Figure 6

Suppressive effect of induced CCR8+ Tregs on CTL function. Tregs were purified from healthy donors and expanded. (A) Expression of Treg-related molecules on induced CCR8+ Tregs and CCR8− Tregs was analyzed by flow cytometry (n = 8). (B) CCR8+ Tregs and CCR8− Tregs were sorted and co-cultured with CD8 T cells prepared from healthy donor PBMCs in the presence of anti-CD3 antibody and APCs for 4 to 6 days. The expressions of GZMB and perforin in CD8 T cells were detected by flow cytometry (n = 7). The values were normalized to the percentage of GZMB or perforin expression in CD8 T cells cultured without Tregs set as 100%. (C) Antigen non-specific cytotoxicity of CD8 T cells after co-culture with Tregs was evaluated.
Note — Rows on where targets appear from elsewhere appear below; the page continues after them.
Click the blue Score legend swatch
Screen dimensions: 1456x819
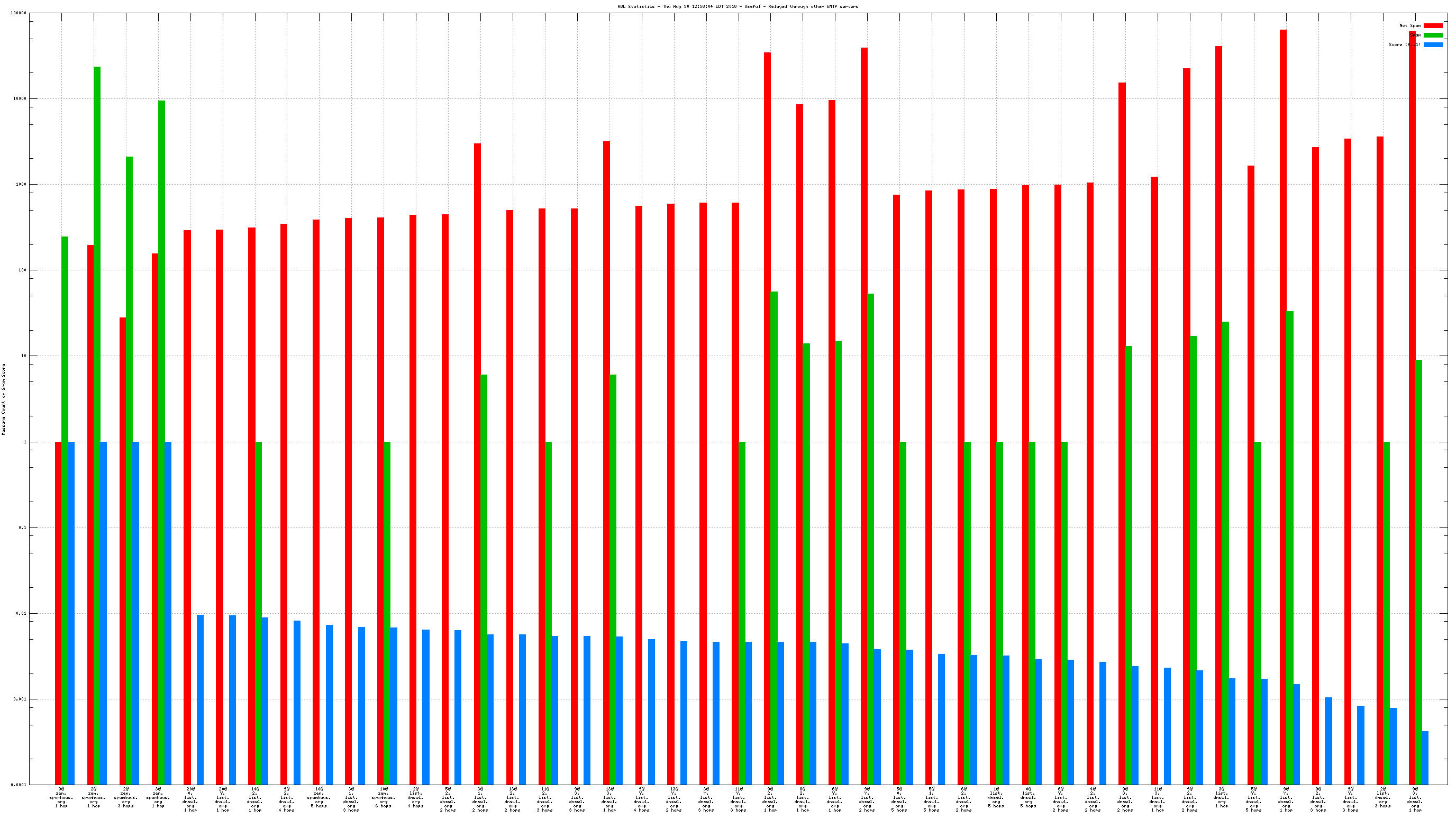(1432, 44)
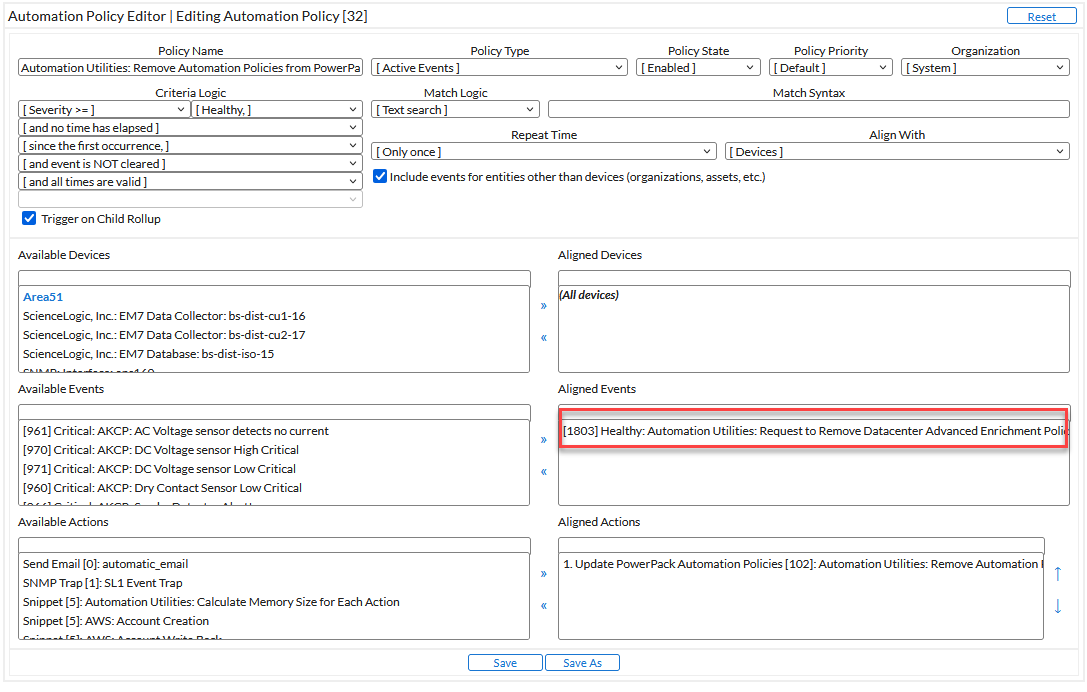This screenshot has height=692, width=1087.
Task: Add selected device using Devices right arrows
Action: coord(544,306)
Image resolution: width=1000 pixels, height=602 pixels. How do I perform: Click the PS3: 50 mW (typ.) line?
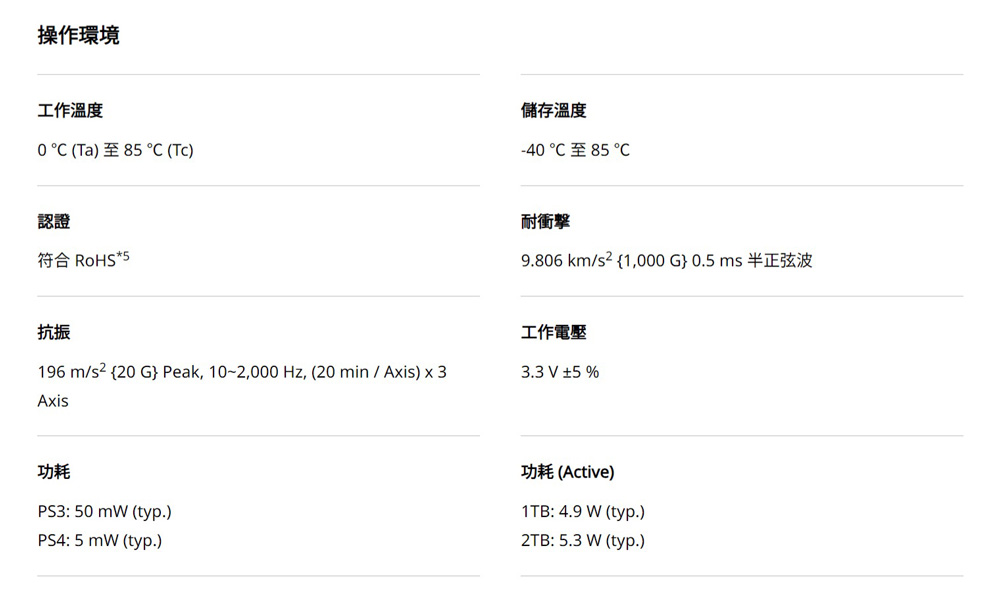104,512
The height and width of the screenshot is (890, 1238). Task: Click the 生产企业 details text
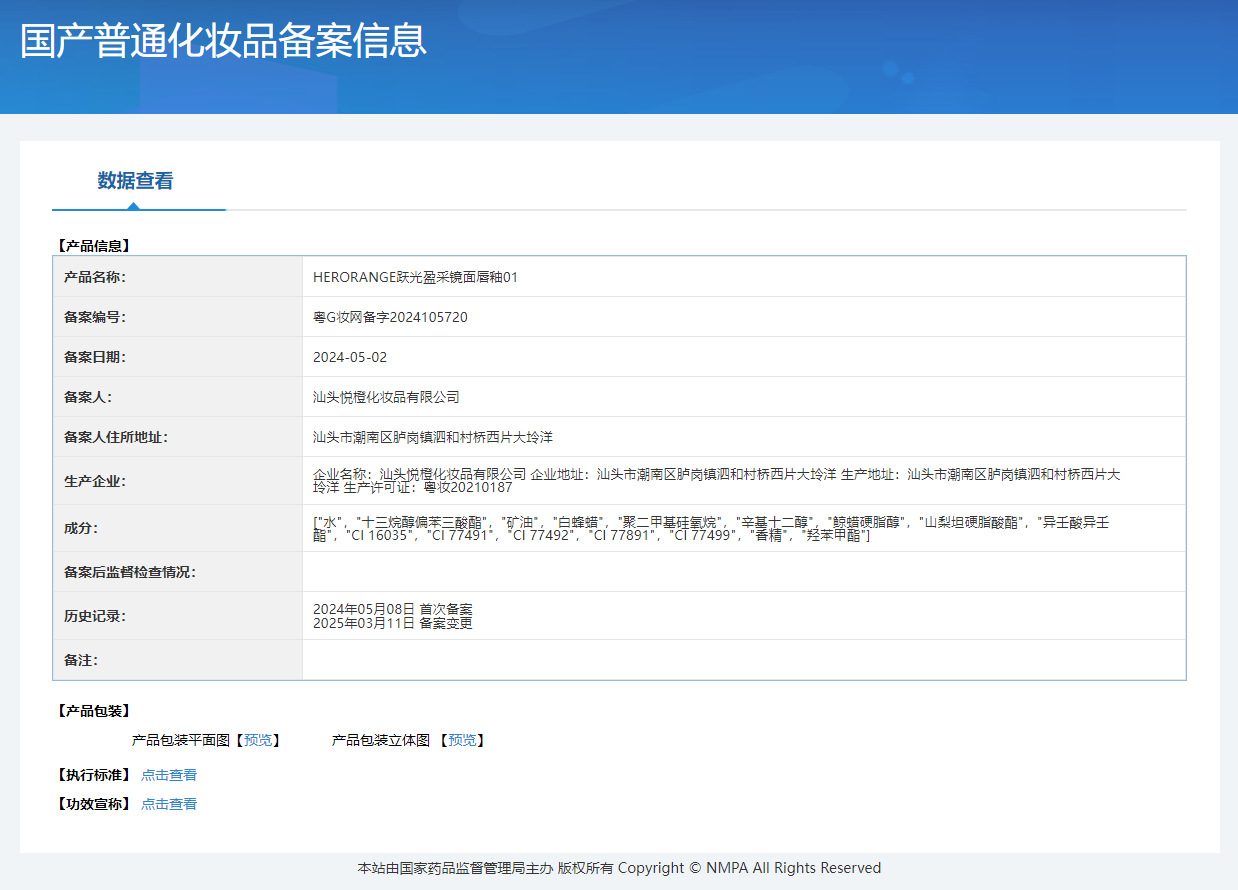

CD8 T cells were co-cultured with anti-CD3scFv-expressing BALL-1 cells (aCD3-BALL-1 cells) (E:T ratio = 1:1) for 24 h; dead target cells were detected as propidium iodide (PI) + cells by flow cytometry (n = 6). The cytotoxic activities were calculated and normalized to the value of PI+ aCD3-BALL1 cells cultured with CD8 T cells without Tregs set as 100%. (D) Antigen-specific cytotoxicity of CTLs after co-culture with Tregs was evaluated. Mart-1 tetramer–positive CTLs were co-cultured with sorted CCR8+ Tregs or CCR8− Tregs for 4 to 6 days and then co-cultured with SK-MEL-5 cells (E:T ratio = 1:1) for 24 h. After lymphocytes were removed, WST assay was performed (n = 7). The cytotoxic activities were calculated and normalized to the cell viability of SK-MEL-5 cells cultured with CTLs without Tregs set as 100%. Statistical significance was determined by paired t-test (*p ≤ 0.05; **p < 0.01). Data are shown as mean values ± SD.